Specific and restrictive rules and procedures apply in the case of pregnant women, women on and returning from maternity leave, young fathers, and employees recovering after a work-related accident or suffering from a work-related illness. Women on maternity leave cannot be dismissed during this period.
Since 2008, a new means of termination has been introduced, namely “by mutual agreement”. This new possibility is called ‘rupture conventionnelle’ (mutual termination of the employment contract). The termination is agreed by both employer and employee and there is no cause or reason to demonstrate.
The employee is entitled to unemployment insurance benefits and dismissal indemnity provided by law or the applicable collective bargaining agreement (or more if agreed).
A strict procedure including preliminary meetings and consideration periods should be followed (both parties have the benefit of 15 calendar days to retract, from the date on which the form is signed); a specific form must be filled in and signed by both parties.
The specific form must be sent to the state authorities for agreement. The state authorities have a 15-open day period to review the form. Within these 15 days, the state authorities can agree to the termination, disagree or stay silent (silence amounts to agreement). However, the state authorities must expressly agree for protected employees. Otherwise the termination is void.
Since September 2017 it has been possible for the employer to negotiate a collective agreement through a ‘rupture conventionnelle collective’ (mass mutual termination of the employment contract) with trade unions. Such an agreement can only implement voluntary departures and thus excludes any dismissals designed to eliminate jobs. This new method of terminating contracts is entirely excluded from the rules governing economic dismissals. The labour administration is informed as soon as negotiations to conclude such an agreement start and reviews the agreement’s contents before validating it.
Employers may wish to avoid a potential dispute over a termination of employment by obtaining a waiver of rights from an employee in consideration for a termination payment. In the UK this agreement is referred to as a settlement agreement and there are a number of statutory formalities to include before such an agreement is enforceable in respect of statutory rights, including the requirement that the individual takes independent advice on the terms of the agreement. There are also risks attached to making an offer to an employee to enter into a settlement agreement and therefore legal advice should be taken before doing so. In addition, in 2019 the UK Government announced legislation on the use of non-disclosure agreements in discrimination cases which was expected to come into force in 2020, however given the pandemic, this has been delayed and no new time frame has been given. The UK statutory equality body, the Equality and Human Rights Commission issued guidance on this subject in October 2019 setting out good practice for employers to consider.

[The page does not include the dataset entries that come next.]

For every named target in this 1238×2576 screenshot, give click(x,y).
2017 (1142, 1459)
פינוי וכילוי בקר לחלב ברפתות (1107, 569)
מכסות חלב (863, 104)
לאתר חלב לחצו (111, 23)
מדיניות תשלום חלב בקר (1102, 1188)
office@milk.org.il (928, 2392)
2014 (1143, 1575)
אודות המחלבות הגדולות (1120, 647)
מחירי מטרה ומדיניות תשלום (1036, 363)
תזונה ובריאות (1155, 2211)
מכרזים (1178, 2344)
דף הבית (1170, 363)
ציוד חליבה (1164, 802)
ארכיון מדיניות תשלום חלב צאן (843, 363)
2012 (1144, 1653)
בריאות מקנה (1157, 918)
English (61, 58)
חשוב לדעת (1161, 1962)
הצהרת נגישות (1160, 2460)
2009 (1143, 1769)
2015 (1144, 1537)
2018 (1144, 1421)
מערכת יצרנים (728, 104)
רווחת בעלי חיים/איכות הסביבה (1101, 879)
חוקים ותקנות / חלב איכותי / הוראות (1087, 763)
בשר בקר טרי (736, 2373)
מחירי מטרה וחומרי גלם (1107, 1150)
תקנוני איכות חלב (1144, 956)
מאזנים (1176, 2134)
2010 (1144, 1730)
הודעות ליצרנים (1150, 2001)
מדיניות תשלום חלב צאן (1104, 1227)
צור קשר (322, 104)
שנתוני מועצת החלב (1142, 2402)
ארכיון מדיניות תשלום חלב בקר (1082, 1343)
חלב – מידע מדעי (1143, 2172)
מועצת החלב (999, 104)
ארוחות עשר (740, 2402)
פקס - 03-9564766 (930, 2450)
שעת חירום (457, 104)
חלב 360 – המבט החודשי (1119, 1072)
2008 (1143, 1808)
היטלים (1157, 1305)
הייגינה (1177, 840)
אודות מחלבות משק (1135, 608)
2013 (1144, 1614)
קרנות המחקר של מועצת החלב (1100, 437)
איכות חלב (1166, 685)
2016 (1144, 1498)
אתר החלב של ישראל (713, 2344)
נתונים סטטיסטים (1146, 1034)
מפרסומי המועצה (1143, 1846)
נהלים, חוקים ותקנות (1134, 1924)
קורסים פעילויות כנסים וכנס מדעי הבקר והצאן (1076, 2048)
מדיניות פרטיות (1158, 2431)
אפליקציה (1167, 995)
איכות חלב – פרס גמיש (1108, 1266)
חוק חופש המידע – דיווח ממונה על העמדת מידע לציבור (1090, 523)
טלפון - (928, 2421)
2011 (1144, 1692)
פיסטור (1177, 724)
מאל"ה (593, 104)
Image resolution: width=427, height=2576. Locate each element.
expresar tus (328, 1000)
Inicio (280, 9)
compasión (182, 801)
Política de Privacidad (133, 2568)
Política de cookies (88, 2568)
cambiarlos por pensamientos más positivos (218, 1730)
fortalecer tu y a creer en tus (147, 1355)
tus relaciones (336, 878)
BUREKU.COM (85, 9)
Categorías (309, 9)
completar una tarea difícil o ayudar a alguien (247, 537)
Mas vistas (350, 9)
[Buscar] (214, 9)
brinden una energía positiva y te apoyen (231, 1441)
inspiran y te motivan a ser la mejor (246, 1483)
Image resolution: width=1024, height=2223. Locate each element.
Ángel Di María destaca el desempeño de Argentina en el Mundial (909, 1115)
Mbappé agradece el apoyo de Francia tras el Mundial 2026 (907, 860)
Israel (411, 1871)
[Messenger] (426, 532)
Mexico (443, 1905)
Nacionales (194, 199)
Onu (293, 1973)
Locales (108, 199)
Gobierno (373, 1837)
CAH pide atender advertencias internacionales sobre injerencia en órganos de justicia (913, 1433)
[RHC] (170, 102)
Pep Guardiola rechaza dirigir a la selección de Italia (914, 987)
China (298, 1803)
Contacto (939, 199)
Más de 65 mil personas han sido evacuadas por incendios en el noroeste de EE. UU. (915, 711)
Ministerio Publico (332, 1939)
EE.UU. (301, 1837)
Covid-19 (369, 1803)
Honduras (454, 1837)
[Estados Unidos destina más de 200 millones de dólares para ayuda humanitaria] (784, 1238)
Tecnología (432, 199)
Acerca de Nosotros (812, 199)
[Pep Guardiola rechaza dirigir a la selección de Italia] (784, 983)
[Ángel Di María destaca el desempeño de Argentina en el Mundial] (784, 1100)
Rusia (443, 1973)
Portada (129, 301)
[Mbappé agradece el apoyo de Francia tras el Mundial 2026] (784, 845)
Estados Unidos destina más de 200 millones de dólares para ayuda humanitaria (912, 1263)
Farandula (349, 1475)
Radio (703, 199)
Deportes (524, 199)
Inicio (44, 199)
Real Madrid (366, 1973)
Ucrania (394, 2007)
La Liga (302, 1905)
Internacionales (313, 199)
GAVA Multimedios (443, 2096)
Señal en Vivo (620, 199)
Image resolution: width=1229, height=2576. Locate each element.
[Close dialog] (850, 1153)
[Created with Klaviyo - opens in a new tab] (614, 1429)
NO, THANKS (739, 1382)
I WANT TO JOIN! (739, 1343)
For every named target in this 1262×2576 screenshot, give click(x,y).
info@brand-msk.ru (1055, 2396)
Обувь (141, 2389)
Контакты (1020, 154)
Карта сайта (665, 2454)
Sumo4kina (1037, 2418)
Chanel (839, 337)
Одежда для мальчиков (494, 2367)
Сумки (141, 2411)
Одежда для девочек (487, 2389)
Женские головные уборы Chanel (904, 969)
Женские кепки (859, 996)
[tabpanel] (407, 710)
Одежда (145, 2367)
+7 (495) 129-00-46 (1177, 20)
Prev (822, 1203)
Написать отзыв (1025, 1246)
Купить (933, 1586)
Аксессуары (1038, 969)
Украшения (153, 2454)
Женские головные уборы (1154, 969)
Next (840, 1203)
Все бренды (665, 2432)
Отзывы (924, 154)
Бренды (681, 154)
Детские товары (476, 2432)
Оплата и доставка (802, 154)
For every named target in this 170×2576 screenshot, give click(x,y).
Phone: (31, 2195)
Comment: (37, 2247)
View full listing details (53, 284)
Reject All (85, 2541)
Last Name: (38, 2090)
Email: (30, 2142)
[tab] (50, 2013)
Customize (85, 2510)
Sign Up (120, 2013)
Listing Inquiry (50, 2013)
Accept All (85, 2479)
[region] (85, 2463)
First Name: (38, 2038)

Due to the Covid–19 medical emergency, employers in Italy are currently prohibited from dismissing an employee for economic reasons, unless the appropriate social safety programmes have been completely exhausted by the employer.
It is prohibited to dismiss certain categories of employees considered particularly vulnerable. note that the ban on dismissal remains in place for up to one year after an employee's marriage, pregnancy, sickness, injury, military service, trade union appointment, public appointment, participation in a strike, etc.
Dismissal for an economic reason – conciliation procedure
To dismiss an employee for an economic reason, an employer with more than 15 employees must first make a statement to the local labour inspectorate (ITL) responsible for the area where the employee works. The statement must also be forwarded to the worker.
Within seven days of receiving the statement, the ITL will summon the employer and employee before the provincial commission of conciliation. The procedure must be completed within 20 days following the hearing, unless both parties declare their intention to extend it. If the mandatory conciliation attempt is unsuccessful or the labour inspectorate does not call the parties within the Seven-day deadline mentioned above, the employer may communicate the dismissal to the employee, but always observing the period of notice.